◆ **DESCRIPTION OF THE TASK**
Please find all lines containing "pyautogui" in the listing below and copy them.

******

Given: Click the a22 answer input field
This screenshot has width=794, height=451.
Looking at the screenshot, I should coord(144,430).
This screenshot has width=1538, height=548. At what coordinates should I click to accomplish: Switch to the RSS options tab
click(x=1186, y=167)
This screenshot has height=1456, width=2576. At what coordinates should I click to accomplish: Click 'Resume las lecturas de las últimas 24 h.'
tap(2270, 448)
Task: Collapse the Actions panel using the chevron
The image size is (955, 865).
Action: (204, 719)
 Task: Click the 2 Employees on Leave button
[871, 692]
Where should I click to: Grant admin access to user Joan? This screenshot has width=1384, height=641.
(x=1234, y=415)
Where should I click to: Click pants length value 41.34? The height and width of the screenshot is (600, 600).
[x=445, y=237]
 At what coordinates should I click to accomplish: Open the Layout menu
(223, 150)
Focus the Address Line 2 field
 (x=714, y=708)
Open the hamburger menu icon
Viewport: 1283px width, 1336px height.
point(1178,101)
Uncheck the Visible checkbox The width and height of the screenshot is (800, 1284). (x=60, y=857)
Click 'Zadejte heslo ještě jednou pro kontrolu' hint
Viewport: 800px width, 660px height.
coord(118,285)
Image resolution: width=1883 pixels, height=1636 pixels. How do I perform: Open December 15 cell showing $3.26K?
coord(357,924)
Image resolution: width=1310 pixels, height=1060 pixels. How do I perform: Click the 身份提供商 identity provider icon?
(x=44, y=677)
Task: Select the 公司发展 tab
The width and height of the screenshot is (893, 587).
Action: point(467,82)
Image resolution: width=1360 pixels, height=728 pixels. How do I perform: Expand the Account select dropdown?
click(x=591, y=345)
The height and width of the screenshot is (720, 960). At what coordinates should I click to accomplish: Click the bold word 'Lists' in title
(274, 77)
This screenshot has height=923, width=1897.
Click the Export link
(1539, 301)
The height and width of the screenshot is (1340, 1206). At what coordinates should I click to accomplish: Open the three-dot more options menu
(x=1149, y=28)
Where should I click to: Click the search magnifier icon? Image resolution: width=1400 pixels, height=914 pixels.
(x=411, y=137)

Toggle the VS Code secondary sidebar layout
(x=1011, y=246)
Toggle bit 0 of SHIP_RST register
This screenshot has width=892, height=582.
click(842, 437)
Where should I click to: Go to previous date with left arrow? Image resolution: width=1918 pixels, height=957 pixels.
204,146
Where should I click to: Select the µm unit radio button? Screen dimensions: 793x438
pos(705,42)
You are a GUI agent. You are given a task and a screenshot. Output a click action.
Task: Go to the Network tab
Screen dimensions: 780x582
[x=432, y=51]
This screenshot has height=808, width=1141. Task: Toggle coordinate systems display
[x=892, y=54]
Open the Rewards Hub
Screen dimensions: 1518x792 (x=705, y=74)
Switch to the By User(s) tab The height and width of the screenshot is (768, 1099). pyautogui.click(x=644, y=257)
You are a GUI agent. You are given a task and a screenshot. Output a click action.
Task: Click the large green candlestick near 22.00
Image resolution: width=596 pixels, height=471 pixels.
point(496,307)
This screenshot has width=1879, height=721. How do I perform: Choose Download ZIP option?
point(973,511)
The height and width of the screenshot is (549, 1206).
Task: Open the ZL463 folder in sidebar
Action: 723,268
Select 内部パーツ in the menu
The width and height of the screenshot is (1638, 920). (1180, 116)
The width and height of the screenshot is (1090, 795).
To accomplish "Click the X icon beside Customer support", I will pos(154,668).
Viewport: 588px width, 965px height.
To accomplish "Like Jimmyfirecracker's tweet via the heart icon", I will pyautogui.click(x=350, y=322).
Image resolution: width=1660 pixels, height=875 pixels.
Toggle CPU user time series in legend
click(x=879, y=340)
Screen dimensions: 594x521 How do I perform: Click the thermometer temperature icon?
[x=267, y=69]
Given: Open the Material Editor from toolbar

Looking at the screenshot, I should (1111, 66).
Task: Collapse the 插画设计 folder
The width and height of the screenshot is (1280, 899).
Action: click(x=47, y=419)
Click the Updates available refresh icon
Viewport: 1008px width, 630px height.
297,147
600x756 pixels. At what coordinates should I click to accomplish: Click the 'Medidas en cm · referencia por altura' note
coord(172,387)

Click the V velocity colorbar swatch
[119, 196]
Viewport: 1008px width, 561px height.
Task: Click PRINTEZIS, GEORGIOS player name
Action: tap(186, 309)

******

◆ **RESPONSE AREA**
Switch to the By User(s) tab The height and width of the screenshot is (768, 1099). pyautogui.click(x=644, y=257)
To accomplish "Like Jimmyfirecracker's tweet via the heart icon", I will pyautogui.click(x=350, y=322).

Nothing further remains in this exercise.